* _What to do_:
Beginning with the line containing "Where should I", transcribe every line exactly down to the last one in the records below, and drop the pictures.

* _Records for this task_:
***
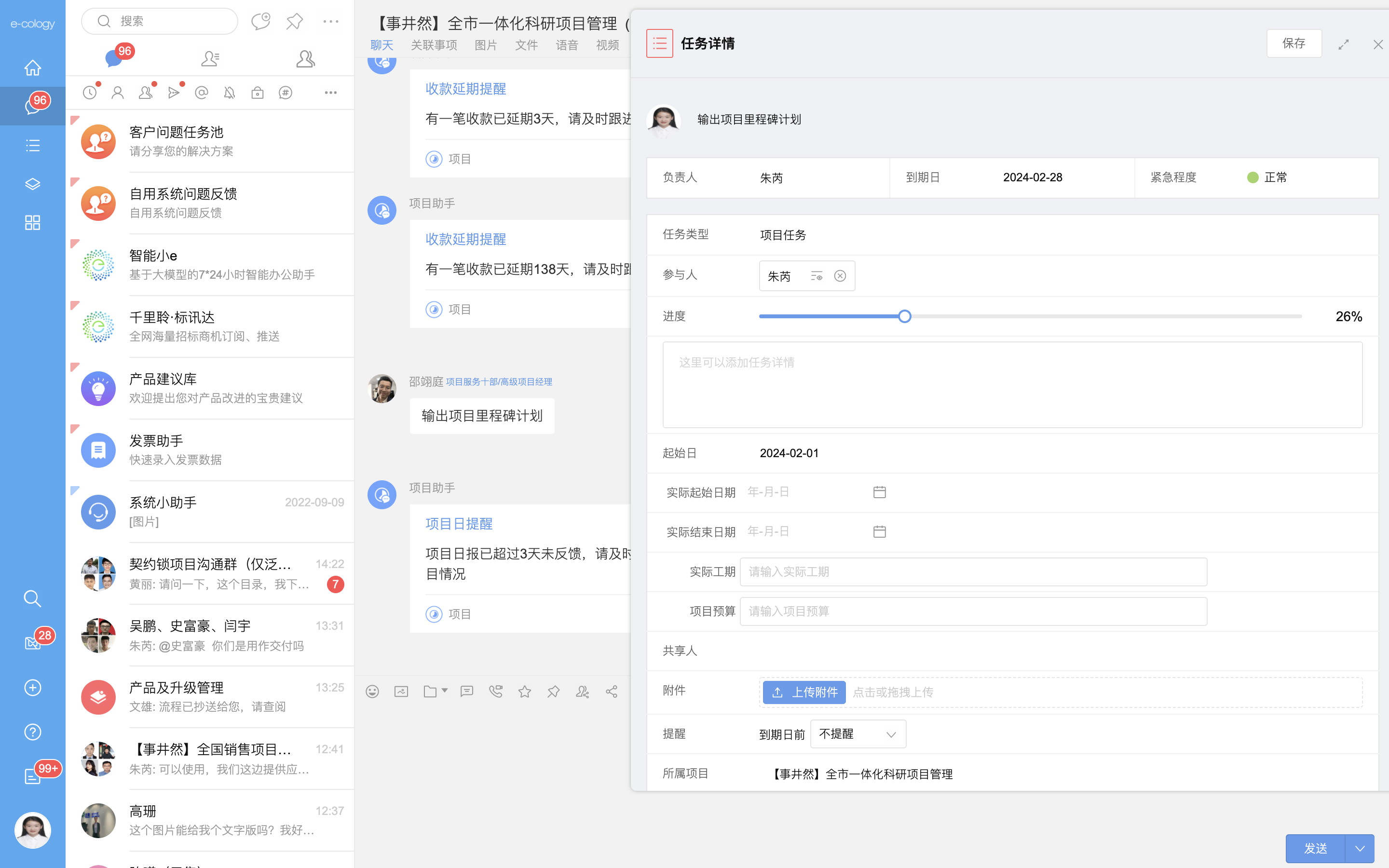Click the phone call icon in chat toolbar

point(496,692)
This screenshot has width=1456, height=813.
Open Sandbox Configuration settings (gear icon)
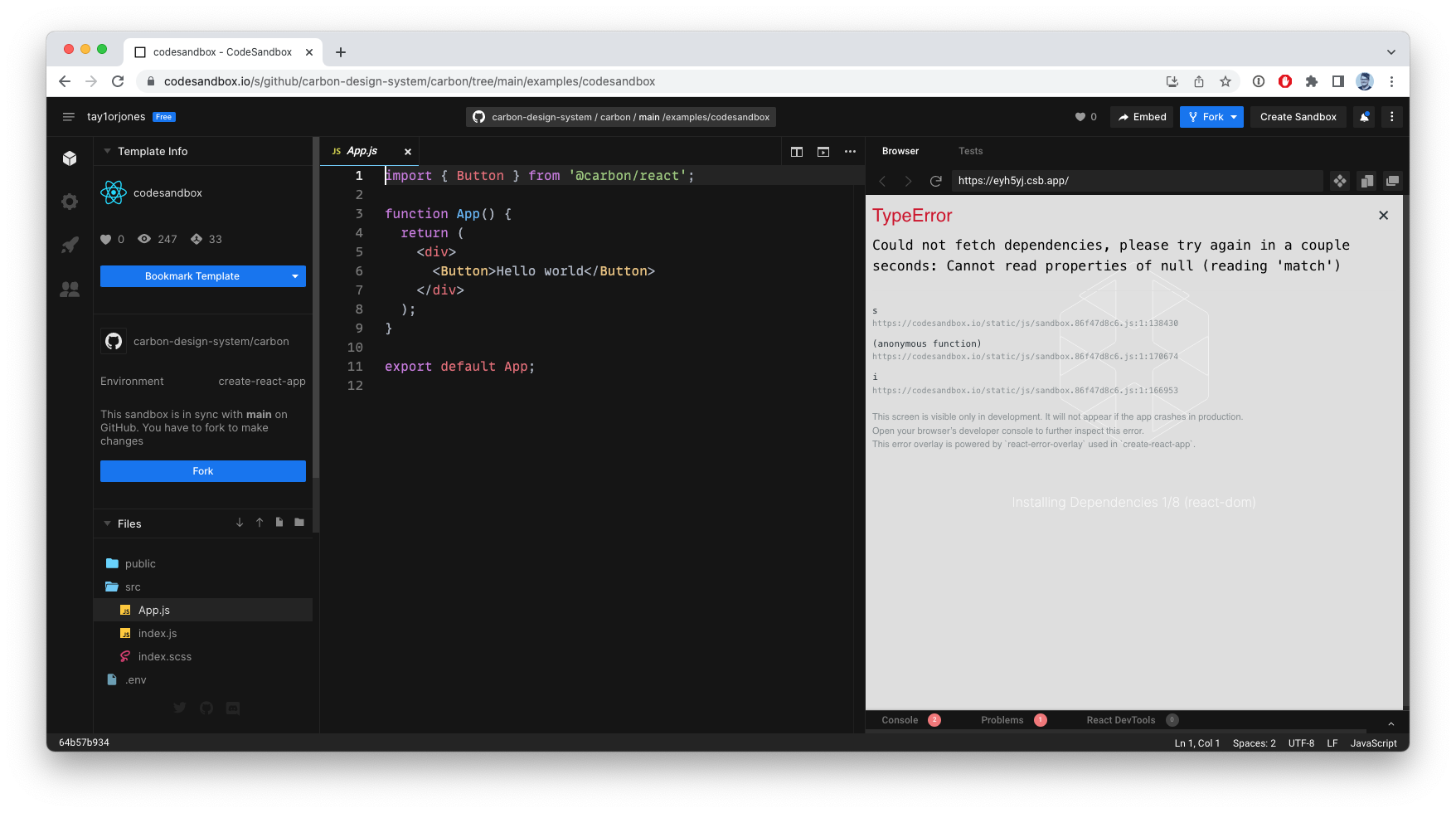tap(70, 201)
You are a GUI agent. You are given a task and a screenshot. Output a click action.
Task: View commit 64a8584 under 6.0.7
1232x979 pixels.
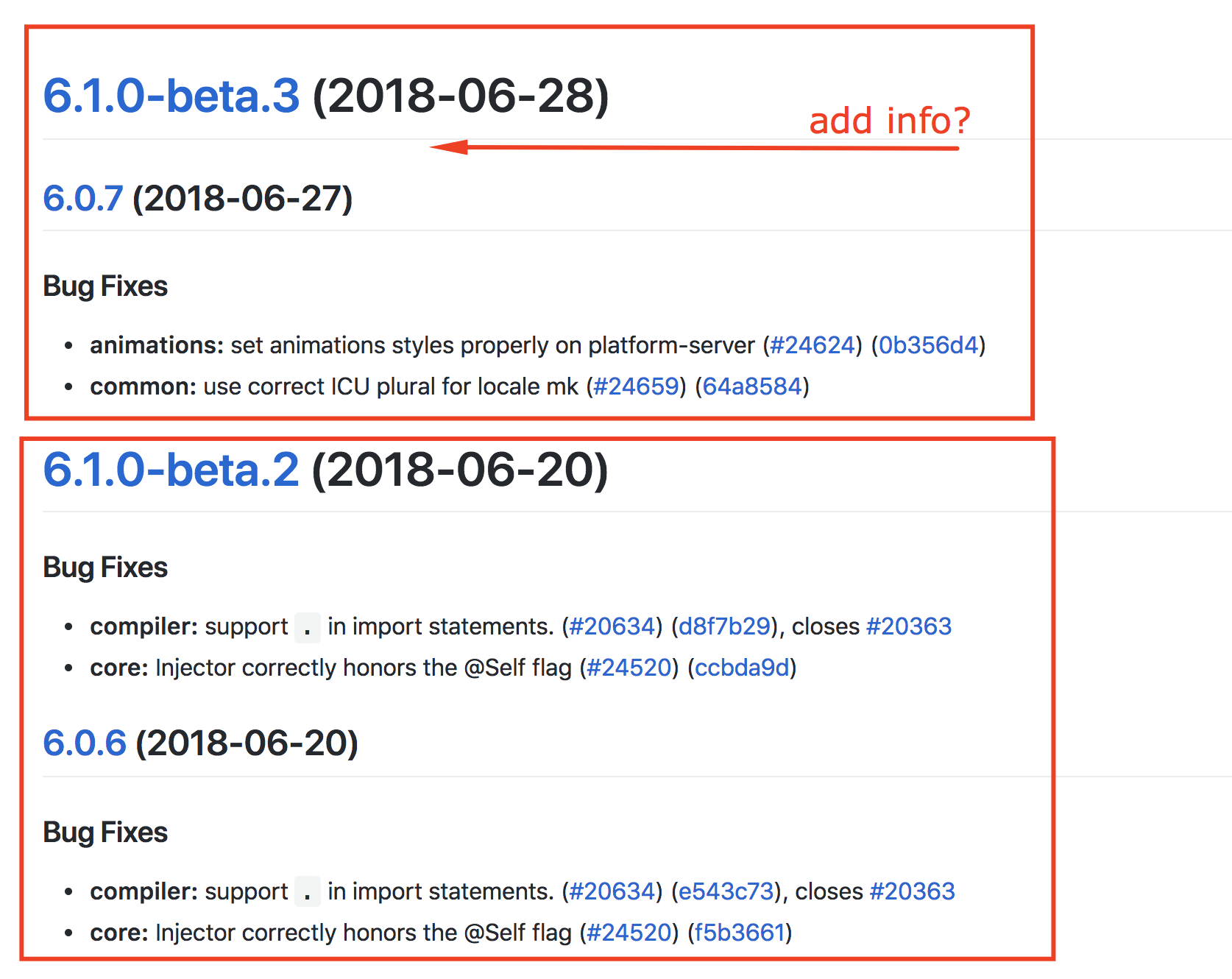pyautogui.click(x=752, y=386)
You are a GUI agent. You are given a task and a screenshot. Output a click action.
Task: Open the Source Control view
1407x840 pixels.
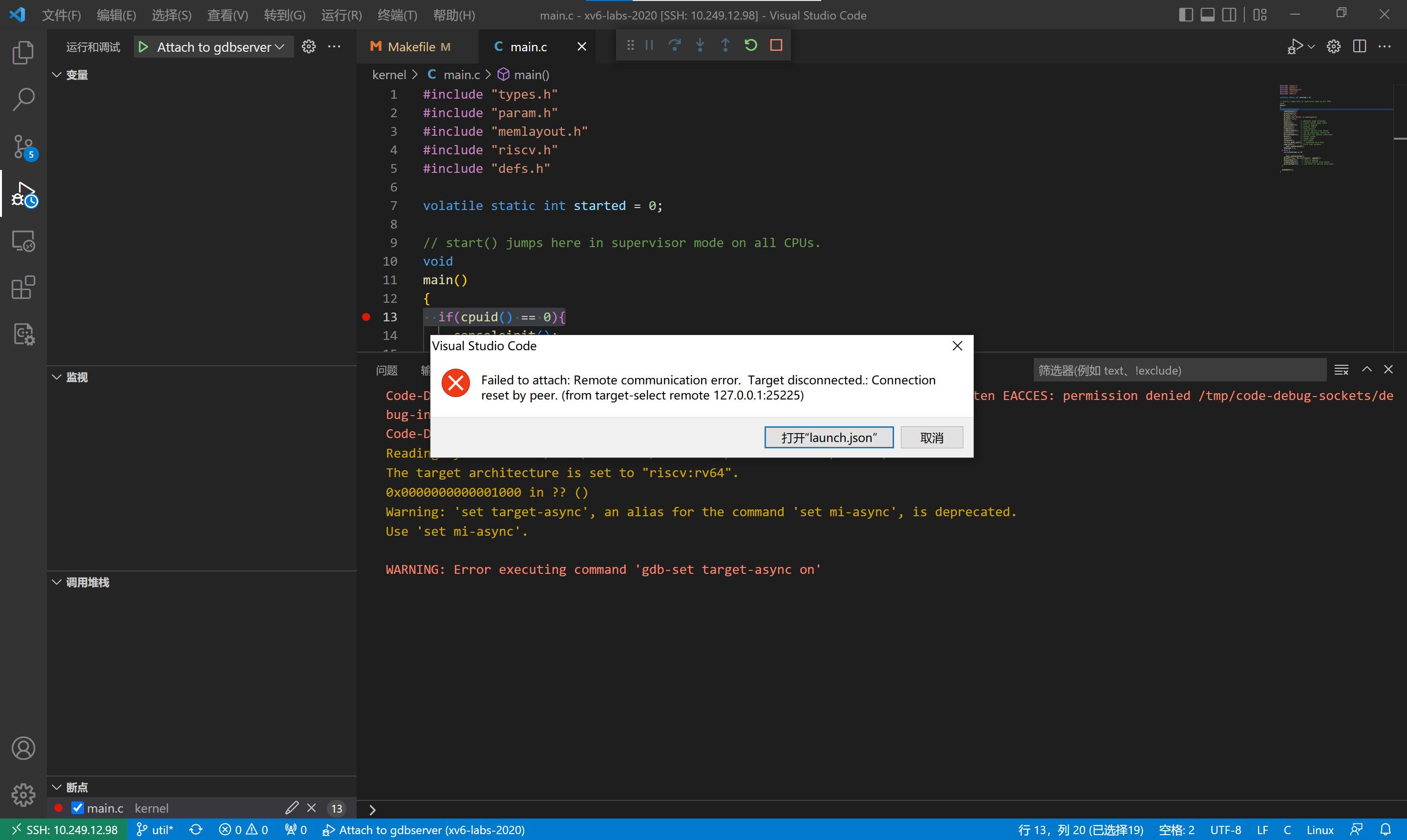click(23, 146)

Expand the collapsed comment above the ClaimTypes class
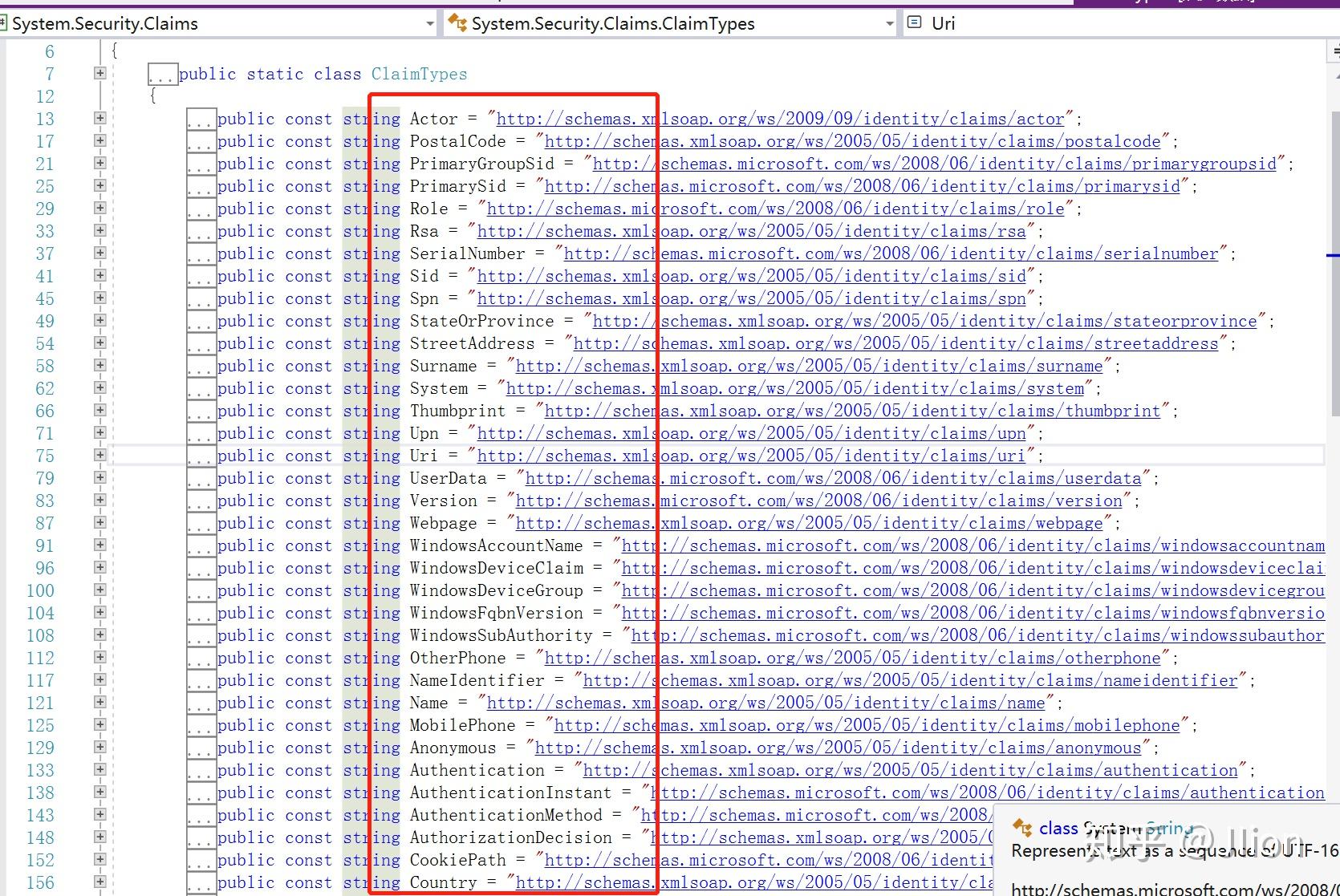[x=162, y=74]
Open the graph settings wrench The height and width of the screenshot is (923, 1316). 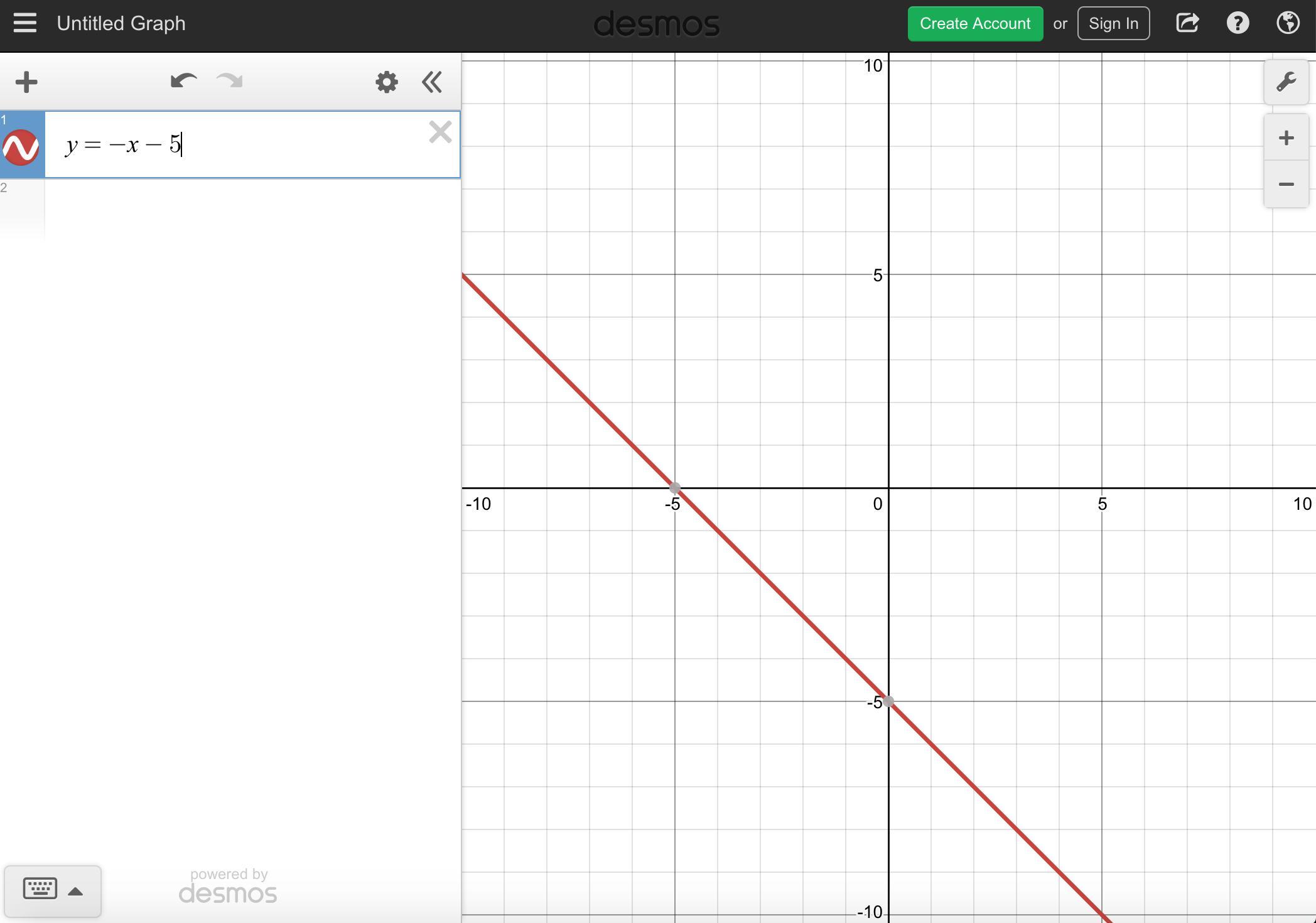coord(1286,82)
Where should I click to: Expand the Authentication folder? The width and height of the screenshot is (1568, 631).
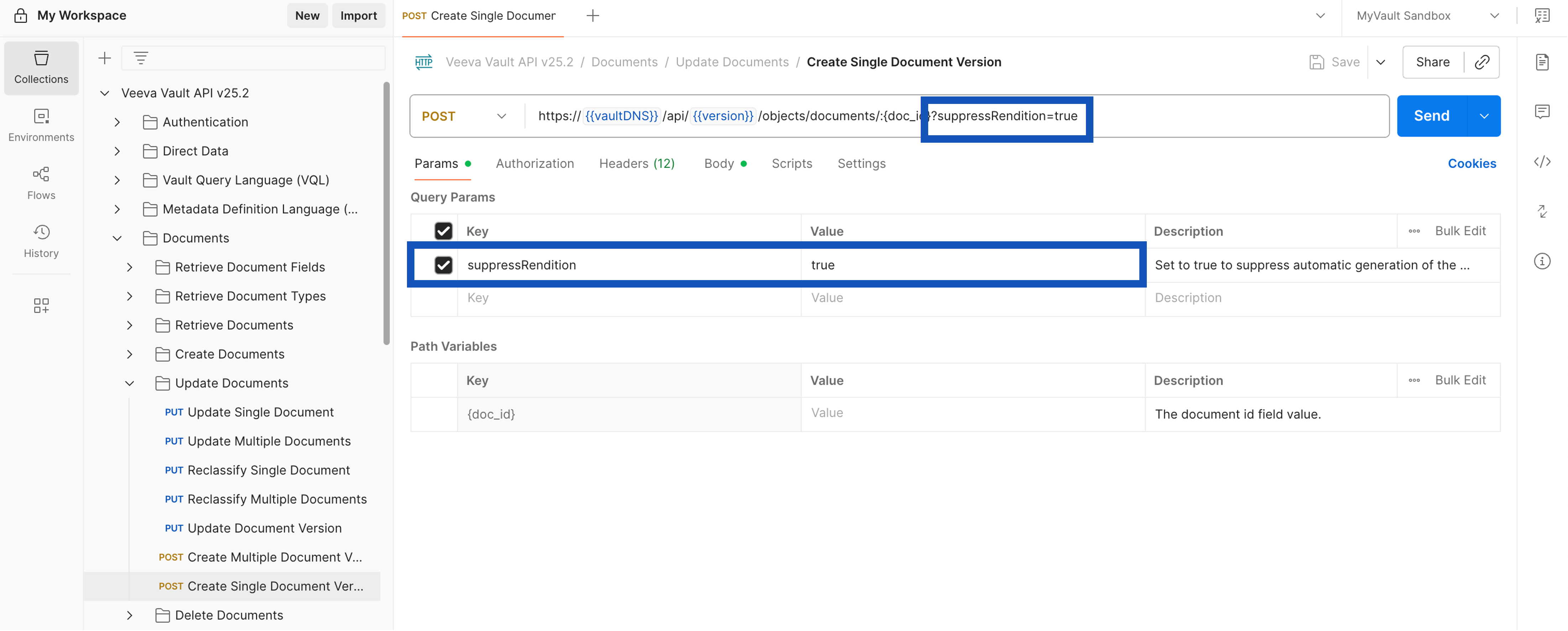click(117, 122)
***
* _Answer to the exercise_:
Where should I click to: Expand the Authentication folder? The width and height of the screenshot is (1568, 631).
click(117, 122)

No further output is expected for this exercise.